The Salvation Army’s red kettles are out and about, collecting donations for the holiday season. Recently, an anonymous donor called the charitable organization to give notice that he would be making a sizeable donation. On Saturday, the donor came through on his word.
The Salvation Army Gets a More than Expected Donation
When speaking with media sources, Julie Borgen, a Salvation Army representative, said the gentleman called to say a generous donation would soon be made. He pointed out that the representatives should be on the lookout for it.
Someone dropped a $200,000 check dated December 14 into a kettle on Saturday. This happened outside a south metro Cub Foods store. Saturday’s donation is the Twin Cities’ second-largest donation ever received in a red kettle.
Back in 2015, an anonymous couple deposited a check for $500,000 into a red kettle outside the Cub Foods store in Rosemount. Before that, $25,000 was the largest donation ever left in a Twin Cities red kettle.
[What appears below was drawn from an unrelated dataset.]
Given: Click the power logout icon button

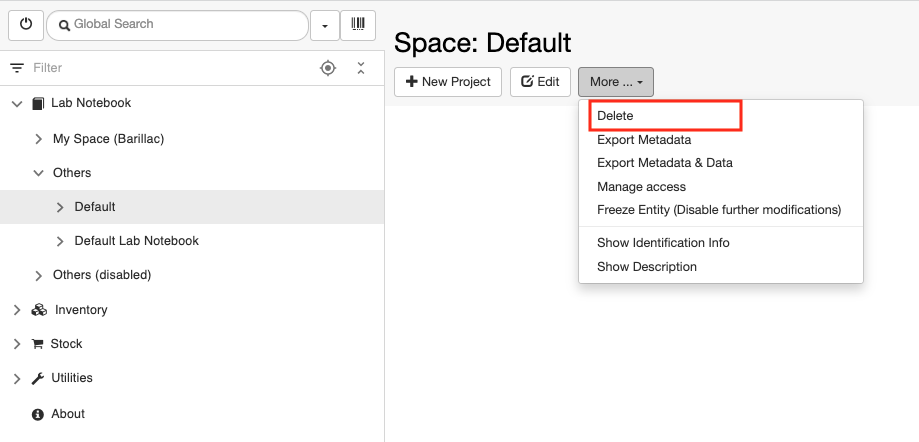Looking at the screenshot, I should 26,25.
Donations to the Protestant Christian organization have fallen by 10 percent compared to last year, according to reports. The mystery man possibly hoped his contribution would inspire others to give as well.
His donation follows several from an anonymous donor from Saint Grand who has nearly totaled $10,000 this year. This sum was split among seven $1,300 contributions.
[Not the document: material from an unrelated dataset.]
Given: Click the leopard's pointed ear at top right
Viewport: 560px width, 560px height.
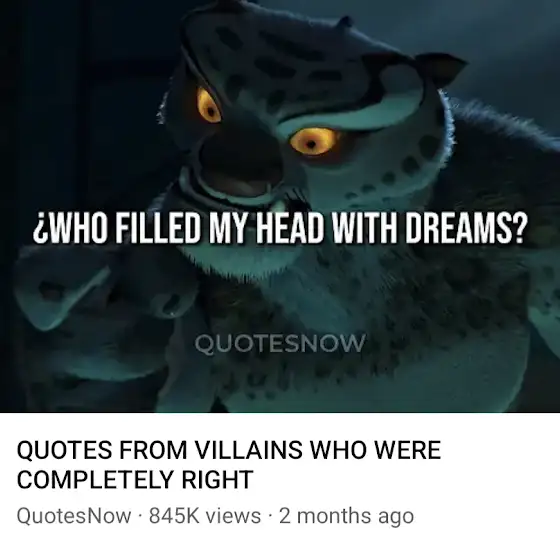Looking at the screenshot, I should [440, 68].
Also, despite the 10 percent decline in donations this year, the Twin Cities Salvation Army was only $100,000 short of its $11.6 million goal from last year. This year, the nonprofit’s target is to raise $11.7 million. The metropolitan area has a $2.6 million goal for its red kettles.
In December 1891, Capt. Joseph McFee of San Francisco wanted to provide Christmas dinner to individuals that might not have been able to pay for their own meal. He sat a brass urn on the Oakland Ferry landing and collected money to feed 1,000 people. Over time, the brass urn evolved to become known as today’s famous red kettle.